Segment Start: Source document
Perturbing reach elicits anticipatory responses in transport and grasp

Abstract

Introduction: The purpose of this study was to investigate whether the anticipation of a mechanical perturbation applied to the arm during a reach-to-grasp movement elicits anticipatory adjustments in the reach and grasp components. Additionally, we aimed to evaluate whether anticipatory adjustments in the upper limb might be global or specific to the direction of the perturbation.

Methods: Thirteen healthy participants performed reach-to-grasp with perturbations randomly applied to their dominant limb. Participants were presented with three types of trials: unperturbed (control), trials perturbed in a predictable manner (either Up or Down), or perturbed in a partially predictable manner (knowledge about the perturbation but not its specific direction). EMG activity of 16 muscles, as well as the kinematics of wrist, thumb, and index finger, were acquired and analyzed.

Results and discussion: When the perturbation was expected, EMG activity of the triceps and pectoralis major muscles significantly increased about 50 - 200 ms before the perturbation onset. Peak acceleration of the reach was significantly higher and occurred earlier relative to control trials. Similar adjustments were observed in the grasp kinematics, reflected as significantly shorter time to peak aperture velocity and acceleration, as well as in increased activity of flexor and extensor digitorum 100-200 ms before perturbation onset. In summary, our data demonstrate that knowledge of an upcoming perturbation of reach during reach-to-grasp action triggers anticipatory adjustments not only in the muscles controlling the reach component, but also in those controlling grasp. Furthermore, our data revealed that the preparatory activations were generalized, rather than direction specific.
Segment End: Source document
Segment Start: Source information
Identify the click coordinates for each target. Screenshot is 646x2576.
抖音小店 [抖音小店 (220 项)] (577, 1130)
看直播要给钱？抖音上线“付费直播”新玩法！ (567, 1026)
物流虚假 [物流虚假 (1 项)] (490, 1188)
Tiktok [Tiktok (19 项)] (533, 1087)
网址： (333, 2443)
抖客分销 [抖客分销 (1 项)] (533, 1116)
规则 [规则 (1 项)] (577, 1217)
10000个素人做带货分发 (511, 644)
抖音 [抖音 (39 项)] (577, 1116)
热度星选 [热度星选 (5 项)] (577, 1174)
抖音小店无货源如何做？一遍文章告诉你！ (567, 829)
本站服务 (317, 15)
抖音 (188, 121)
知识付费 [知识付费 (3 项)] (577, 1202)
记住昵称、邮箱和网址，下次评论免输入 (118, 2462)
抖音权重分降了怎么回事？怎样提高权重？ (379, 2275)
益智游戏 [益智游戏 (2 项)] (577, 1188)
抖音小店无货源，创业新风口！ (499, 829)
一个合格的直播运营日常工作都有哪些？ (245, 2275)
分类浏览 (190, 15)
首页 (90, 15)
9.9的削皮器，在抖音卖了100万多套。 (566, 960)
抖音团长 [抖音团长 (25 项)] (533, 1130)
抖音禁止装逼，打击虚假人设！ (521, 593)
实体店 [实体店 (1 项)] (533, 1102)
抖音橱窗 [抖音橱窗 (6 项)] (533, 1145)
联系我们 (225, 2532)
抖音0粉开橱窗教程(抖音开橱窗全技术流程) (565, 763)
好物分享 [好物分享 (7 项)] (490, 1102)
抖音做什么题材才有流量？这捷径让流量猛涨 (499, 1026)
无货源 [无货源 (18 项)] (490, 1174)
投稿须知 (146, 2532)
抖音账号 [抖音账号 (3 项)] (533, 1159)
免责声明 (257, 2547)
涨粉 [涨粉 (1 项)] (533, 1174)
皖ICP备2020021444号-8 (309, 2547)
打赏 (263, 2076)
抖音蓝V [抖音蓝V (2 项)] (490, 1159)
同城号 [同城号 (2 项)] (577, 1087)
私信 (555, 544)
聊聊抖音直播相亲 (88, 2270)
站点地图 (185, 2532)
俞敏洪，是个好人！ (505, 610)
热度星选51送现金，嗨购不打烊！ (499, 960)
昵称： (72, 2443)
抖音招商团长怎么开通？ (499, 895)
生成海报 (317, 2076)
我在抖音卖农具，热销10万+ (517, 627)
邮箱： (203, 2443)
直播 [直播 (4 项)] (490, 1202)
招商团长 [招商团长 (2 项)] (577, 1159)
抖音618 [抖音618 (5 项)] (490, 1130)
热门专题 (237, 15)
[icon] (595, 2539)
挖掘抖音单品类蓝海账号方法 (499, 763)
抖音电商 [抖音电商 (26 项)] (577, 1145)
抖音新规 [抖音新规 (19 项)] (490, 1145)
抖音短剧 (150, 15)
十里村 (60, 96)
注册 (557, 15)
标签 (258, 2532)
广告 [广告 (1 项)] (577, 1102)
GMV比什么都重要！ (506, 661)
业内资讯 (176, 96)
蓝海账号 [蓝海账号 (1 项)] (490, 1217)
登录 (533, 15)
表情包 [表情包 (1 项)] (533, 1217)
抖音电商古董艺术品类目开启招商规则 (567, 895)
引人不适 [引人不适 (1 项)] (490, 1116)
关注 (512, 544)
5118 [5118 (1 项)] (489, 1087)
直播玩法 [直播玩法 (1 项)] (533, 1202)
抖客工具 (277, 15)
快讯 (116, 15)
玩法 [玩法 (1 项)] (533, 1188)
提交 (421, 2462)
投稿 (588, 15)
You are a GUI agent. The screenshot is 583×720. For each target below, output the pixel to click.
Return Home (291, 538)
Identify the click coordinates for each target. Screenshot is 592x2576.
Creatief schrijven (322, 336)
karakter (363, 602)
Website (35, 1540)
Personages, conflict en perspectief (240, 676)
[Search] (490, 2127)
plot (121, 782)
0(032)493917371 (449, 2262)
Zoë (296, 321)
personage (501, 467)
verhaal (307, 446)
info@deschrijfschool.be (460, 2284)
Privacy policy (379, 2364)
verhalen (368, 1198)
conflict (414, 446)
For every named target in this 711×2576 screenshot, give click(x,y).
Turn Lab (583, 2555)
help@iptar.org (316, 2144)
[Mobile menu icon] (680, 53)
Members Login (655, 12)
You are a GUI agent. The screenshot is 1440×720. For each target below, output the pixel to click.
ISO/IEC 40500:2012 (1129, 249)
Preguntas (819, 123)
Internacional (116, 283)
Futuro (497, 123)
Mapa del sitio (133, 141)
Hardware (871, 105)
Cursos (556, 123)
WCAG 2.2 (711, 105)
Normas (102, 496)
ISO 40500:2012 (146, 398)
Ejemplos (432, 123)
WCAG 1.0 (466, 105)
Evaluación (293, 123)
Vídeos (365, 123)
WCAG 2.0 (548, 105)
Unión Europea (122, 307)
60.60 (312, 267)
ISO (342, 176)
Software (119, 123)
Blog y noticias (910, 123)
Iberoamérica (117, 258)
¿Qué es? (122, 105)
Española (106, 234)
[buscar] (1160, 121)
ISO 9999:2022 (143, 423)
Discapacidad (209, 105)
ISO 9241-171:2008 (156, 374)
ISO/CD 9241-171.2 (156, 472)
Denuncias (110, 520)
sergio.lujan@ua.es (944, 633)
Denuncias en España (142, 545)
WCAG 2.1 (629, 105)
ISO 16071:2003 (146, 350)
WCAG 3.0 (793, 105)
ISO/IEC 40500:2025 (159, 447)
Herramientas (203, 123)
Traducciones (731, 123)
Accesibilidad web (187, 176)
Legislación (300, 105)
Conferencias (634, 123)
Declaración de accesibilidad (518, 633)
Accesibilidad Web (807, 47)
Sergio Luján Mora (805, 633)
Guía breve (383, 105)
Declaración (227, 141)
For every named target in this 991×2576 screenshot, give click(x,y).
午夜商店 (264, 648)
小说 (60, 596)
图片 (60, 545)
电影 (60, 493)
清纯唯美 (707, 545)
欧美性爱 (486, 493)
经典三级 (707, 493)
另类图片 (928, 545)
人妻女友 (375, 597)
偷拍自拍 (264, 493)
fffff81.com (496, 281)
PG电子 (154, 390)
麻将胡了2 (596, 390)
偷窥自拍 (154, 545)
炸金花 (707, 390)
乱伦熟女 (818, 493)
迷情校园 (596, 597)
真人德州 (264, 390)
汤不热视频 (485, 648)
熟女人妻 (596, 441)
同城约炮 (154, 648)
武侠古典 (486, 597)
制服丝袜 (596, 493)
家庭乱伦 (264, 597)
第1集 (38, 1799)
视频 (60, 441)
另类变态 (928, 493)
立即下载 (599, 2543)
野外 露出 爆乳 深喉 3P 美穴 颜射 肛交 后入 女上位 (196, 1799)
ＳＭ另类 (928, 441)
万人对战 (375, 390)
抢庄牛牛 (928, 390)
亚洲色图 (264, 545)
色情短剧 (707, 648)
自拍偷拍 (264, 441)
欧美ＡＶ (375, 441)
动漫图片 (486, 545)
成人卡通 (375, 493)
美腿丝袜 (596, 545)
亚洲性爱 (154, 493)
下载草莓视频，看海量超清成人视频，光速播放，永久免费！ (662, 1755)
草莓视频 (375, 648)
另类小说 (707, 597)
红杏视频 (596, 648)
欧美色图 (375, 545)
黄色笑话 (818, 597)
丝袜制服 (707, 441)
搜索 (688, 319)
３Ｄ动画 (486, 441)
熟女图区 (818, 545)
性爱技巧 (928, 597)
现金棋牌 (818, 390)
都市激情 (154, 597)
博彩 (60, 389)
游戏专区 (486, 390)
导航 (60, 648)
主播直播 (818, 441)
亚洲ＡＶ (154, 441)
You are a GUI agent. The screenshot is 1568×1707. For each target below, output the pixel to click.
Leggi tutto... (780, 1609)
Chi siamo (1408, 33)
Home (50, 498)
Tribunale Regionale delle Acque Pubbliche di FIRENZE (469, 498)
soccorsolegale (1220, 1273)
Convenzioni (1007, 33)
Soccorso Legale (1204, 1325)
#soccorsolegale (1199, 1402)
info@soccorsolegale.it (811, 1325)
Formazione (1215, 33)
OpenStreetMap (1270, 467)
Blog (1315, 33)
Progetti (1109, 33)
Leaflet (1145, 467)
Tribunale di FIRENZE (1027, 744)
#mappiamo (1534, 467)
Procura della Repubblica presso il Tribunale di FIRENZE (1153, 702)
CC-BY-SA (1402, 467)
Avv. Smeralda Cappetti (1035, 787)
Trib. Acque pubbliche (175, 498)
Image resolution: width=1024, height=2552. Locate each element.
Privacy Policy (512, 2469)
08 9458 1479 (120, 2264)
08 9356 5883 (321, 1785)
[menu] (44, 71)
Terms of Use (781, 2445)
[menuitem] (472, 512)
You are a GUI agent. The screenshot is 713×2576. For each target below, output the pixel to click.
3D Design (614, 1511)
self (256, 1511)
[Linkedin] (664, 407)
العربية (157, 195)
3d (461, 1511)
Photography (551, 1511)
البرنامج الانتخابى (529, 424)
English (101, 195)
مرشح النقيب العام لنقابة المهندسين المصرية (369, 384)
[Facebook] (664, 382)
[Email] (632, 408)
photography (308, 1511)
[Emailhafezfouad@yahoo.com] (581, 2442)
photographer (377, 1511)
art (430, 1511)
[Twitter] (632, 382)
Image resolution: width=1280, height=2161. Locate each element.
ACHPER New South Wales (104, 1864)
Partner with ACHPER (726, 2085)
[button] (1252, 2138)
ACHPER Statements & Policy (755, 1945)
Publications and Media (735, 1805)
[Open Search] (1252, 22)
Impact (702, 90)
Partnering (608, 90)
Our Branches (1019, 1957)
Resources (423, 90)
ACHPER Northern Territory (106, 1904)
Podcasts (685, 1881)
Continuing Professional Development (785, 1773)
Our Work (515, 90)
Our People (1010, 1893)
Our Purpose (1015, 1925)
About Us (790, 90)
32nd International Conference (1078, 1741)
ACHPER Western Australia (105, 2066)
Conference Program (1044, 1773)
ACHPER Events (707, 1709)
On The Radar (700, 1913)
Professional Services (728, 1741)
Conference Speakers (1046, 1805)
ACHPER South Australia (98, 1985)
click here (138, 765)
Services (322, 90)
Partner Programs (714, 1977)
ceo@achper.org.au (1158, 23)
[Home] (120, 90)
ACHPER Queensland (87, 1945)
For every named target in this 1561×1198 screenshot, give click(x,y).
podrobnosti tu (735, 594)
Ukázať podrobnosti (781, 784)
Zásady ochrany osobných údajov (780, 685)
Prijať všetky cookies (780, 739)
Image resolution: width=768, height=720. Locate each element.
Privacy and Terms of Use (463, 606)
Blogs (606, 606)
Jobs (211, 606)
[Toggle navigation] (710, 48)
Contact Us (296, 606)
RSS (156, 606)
Segment End: Source information
Problem description:
Recast the paragraph of the reach-to-grasp abstract that begins "Methods: Thirteen healthy participants" as a brief bulleted list that keeps its main facts. The items are not needed for this work.

Response area:
- Participants: thirteen healthy people performed reach-to-grasp movements, with perturbations randomly applied to the dominant limb.
- Trial types: unperturbed (control); predictably perturbed (Up or Down); partially predictably perturbed (the perturbation was known, but not its direction).
- Data collected and analyzed: EMG activity of 16 muscles and kinematics of the wrist, thumb, and index finger.